9 thoughts on “7 Quick Takes: Not Knowing

  1. I should have asked a long time ago, but… who is Allie? What’s the concern?

    Are you familiar with the concrete/abstract sequential/random theory? An engineer is likely to be abstract random, and most English teachers are concrete sequential. The two don’t mix well, as you might guess.

    1. Friend of my daughter’s, and daughter of John Hathaway of _The Lewis Crusade_ in the sidebar. She got a very bad dx & prognosis just before Christmas, but I learned this morning that that has just been changed back on 2nd and 3rd opinion to “big and serious but the same old big and serious as usual.” I’ll let John blog the details when he decides to do so.

      ***
      Re brains: I should read more about that. I asked my daughter if she could figure out the new system, and she got it right away. But I think I’m going to re-arrange again to make it even easier for the spouse.

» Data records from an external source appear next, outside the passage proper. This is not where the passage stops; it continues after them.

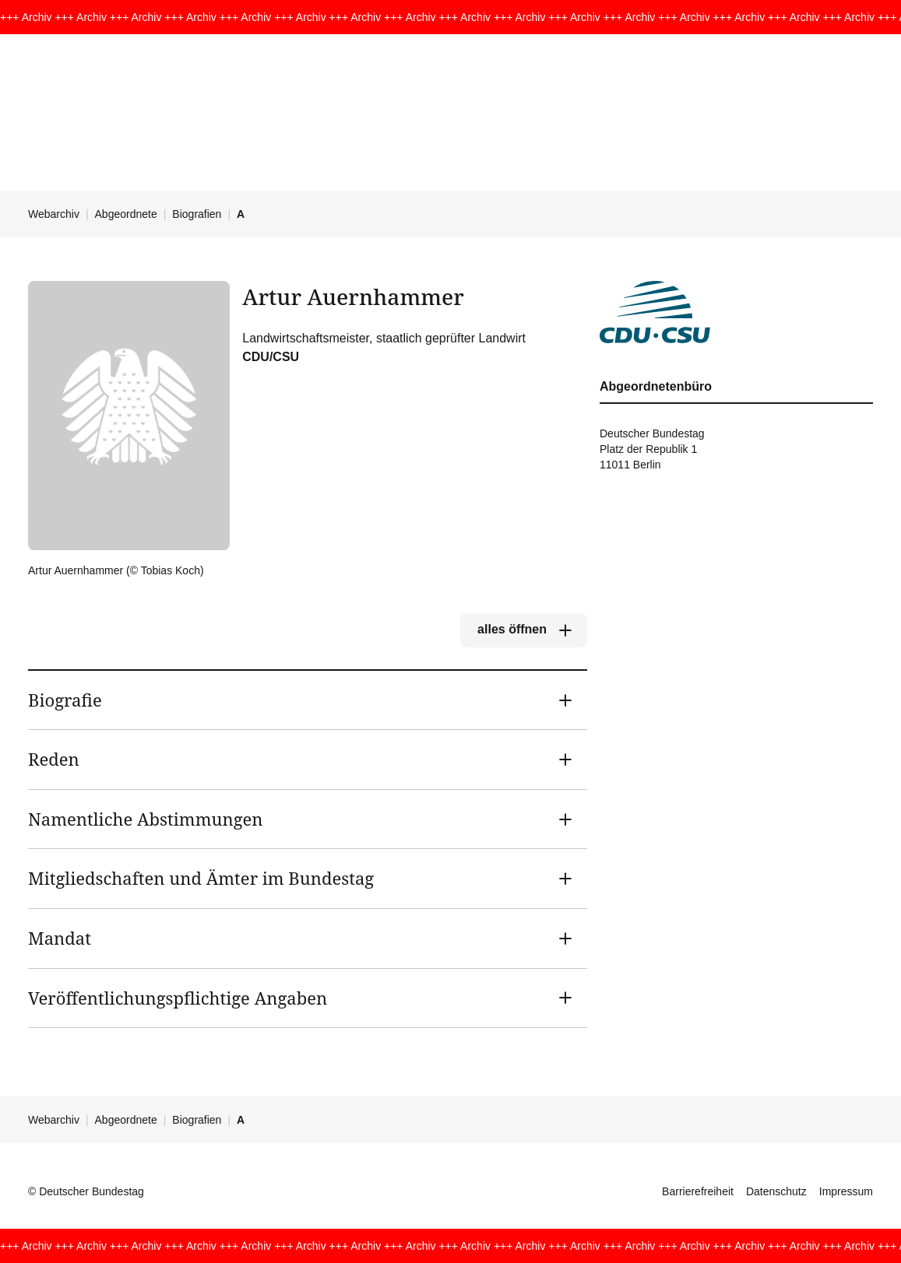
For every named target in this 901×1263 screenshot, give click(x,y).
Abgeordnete (126, 214)
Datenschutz (776, 1191)
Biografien (196, 214)
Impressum (846, 1191)
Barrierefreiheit (698, 1191)
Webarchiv (53, 214)
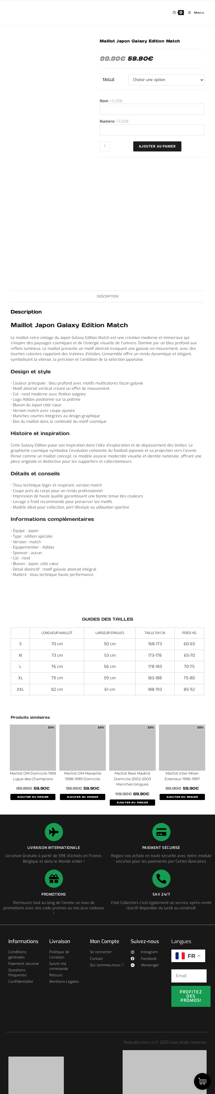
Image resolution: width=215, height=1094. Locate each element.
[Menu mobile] (194, 12)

  2. I can relate to #7… I agree it is nonsense and bad habit to do it. And I have to remind myself every now and then when I slip into that “abyss.” That one thing is probably my biggest mountain but then also the furthest “distance” Ive “travelled” for anything that I have tried to overcome in my life. (I know have so far to go also). I can say Ive made progress with letting go of certain things/decisions/mistakes and the woulda, coulda and shoulda thoughts. It is true that you learn so much…. no matter how painful.

    1. I got 35% Concrete Sequential, 28% Abstract-Sequential, and then 17 & 19 on the two random things. I imagine it is telling that I just call them the “random” things, and find the whole idea that someone’s mind would be “random” distasteful :-).

      [There’s a method! There are reasons! You might not know why you are thinking that, but it isn’t random!]

      And even though I checked my answers 3 times up and down, I cannot figure out where the missing point is.

    2. Okay I looked at the article, and went right to the four colored descriptions. That’s got me pegged, pretty accurate. And, explains TONS about other colleagues and why we see the world differently.

      [Though I had already figured out there are logical, non-random explanations for why the “random” people do what they do — because they are so attuned to feelings and relationships. Nothing random about it. And definitely the ‘logic’ people need someone in the room who will throw a fit if you are being mean to someone else. It’s a good reality-check. See. Method.]

  3. Okay, I had to take to that test (fulfills the urge that I always get when I see those pesky and not meaningful Facebook tests everyone spams)… Jen could you guess I fell into one of the random categories 😉 but my CR was only in lead by two points in front of AS… it is weird reading the descriptions and then the color article. Really makes me feel I choose the right job when I was in the military and why I miss my previous (civilian) job so much.